The remaining eight schools are considering several options. One is to stay together and invite several of the schools that had been considered for membership in 1994.
Those schools include Big West members New Mexico State, Utah State, Reno, Boise State and North Texas.
"My challenge was to create a financial source that was enough to satisfy 16 mouths, and obviously we weren't able to do that," Benson said.
The telling blow, he said, was the WAC's inability to become a member of the Bowl Alliance or to get a Fiesta Bowl slot for BYU two years ago, which would have produced $7 million for the league.
Another option is for the four Texas schools and Tulsa to align themselves with a conference that is more geographically favorable.
Of the three remaining schools -- Hawaii, Fresno State and San Jose State -- UH and Fresno have the better television markets and more attractive athletic programs.
"Our options are to either stay with eight teams, which is not the best in long terms because of geography," said Jim Donovan, UH associate athletic director. "We can approach the other eight teams that have left to see about rejoining them. Another is for us to try to create our own conference. Or we could go independent, which is the least attractive option."
"I don't want to speculate what will happen," Benson said. "I think this will cause all the remaining schools to have to take a a look at what is in their own best interest.

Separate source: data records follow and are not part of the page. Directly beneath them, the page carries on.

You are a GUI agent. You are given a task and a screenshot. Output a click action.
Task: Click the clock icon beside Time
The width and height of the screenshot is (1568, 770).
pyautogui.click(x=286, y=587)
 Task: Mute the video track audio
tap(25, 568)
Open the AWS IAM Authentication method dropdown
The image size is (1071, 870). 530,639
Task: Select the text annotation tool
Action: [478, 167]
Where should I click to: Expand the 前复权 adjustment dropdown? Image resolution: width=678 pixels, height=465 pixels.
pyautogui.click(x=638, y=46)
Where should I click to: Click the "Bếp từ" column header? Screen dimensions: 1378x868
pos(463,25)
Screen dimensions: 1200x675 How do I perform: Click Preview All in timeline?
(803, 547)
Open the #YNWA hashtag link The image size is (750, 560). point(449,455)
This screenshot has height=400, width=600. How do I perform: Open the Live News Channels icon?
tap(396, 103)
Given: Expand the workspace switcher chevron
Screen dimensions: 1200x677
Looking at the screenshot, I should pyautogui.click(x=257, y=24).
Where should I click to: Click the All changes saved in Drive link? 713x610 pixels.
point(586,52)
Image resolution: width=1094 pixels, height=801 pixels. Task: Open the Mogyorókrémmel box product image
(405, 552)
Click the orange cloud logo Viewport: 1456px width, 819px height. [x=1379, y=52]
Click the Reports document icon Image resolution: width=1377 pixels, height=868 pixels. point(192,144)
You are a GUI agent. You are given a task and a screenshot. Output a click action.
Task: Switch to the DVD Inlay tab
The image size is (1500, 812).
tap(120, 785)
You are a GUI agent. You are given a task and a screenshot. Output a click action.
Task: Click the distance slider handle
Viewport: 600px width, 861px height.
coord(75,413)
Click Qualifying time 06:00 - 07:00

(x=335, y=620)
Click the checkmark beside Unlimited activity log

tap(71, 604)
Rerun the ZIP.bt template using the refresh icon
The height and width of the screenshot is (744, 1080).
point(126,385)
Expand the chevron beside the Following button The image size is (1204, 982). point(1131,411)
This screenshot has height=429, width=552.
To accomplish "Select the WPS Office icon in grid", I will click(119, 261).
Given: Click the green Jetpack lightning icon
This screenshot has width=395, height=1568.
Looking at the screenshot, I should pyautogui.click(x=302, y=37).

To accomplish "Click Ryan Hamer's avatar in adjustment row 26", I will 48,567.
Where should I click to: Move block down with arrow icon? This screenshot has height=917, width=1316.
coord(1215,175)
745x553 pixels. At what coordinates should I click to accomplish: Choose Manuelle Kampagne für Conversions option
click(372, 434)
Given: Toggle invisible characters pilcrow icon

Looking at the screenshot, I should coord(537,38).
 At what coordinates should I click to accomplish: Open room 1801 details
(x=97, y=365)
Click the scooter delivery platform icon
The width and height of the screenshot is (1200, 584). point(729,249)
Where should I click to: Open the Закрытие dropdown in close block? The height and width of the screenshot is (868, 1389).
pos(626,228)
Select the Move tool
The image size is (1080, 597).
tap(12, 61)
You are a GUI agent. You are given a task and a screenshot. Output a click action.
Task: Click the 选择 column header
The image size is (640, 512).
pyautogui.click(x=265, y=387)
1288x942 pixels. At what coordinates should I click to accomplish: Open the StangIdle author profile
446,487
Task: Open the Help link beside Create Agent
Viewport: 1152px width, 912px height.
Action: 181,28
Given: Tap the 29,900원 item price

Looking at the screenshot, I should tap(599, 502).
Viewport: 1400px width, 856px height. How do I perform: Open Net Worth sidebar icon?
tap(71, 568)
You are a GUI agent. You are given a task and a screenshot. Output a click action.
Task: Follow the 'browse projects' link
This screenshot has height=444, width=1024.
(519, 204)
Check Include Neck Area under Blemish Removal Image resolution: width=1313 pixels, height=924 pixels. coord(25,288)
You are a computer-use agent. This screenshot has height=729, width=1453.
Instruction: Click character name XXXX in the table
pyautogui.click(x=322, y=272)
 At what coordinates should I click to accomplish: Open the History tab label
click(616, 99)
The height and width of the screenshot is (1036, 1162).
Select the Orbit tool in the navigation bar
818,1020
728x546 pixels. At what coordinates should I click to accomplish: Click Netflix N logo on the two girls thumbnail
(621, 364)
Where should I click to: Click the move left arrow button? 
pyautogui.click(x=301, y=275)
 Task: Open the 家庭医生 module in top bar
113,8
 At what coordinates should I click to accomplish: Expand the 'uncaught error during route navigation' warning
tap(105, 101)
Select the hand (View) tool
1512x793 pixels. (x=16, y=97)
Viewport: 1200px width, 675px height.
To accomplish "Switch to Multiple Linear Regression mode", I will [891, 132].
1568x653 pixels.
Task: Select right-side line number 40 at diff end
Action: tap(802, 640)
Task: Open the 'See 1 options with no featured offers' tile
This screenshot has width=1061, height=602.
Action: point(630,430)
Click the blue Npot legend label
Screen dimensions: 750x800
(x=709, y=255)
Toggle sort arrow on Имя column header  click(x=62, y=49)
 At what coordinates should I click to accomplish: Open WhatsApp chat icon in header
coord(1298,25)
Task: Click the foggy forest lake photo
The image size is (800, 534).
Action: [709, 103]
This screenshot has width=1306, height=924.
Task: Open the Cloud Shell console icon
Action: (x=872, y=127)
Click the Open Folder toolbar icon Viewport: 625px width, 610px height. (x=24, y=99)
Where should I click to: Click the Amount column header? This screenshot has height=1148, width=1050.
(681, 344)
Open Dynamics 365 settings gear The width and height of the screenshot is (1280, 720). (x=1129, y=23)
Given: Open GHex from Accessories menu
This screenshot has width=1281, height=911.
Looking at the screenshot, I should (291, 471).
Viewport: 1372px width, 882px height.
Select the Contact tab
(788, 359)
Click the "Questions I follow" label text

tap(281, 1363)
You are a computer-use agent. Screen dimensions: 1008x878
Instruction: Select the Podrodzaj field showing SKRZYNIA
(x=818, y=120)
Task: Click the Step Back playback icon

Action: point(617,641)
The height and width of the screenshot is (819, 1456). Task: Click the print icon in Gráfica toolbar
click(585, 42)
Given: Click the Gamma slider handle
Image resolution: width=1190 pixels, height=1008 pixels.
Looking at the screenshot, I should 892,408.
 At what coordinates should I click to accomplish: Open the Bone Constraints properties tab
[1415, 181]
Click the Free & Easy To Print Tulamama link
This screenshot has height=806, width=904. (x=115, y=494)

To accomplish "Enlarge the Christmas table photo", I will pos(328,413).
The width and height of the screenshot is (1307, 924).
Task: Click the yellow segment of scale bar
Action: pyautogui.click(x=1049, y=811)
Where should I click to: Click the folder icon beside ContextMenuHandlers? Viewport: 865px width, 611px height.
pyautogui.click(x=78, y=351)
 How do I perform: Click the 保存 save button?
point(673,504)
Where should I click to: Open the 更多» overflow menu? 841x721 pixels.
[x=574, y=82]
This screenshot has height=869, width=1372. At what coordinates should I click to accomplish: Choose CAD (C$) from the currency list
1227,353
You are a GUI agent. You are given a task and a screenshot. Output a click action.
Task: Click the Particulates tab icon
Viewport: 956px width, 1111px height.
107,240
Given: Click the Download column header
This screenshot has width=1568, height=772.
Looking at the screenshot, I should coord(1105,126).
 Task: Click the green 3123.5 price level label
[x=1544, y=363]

This dramatic decision by those eight teams leaving has serious repercussions for the rest of the teams."
There is talk already of Rice joining Houston in an expanded Conference USA. But many doubt that the breakup of the WAC will trigger a chain reaction of conference realignment.
The WAC has a television contract with ESPN for football through 2000 and for basketball through 2001, but those contracts will be voided if the league membership changes. Most of the WAC's biggest TV markets -- Houston, Dallas-Fort Worth and San Francisco-Oakland-San Jose -- remain with the teams left behind, but the WAC is not the dominant TV attraction in any of those markets.
The WAC retains NCAA Tournament financial units generated -- largely by Utah -- over the last six years. That pool will total about $2.6 million next year, and will continue to grow as Utah's recent successes are factored into the equation. That money stays with the WAC, even though Utah is leaving.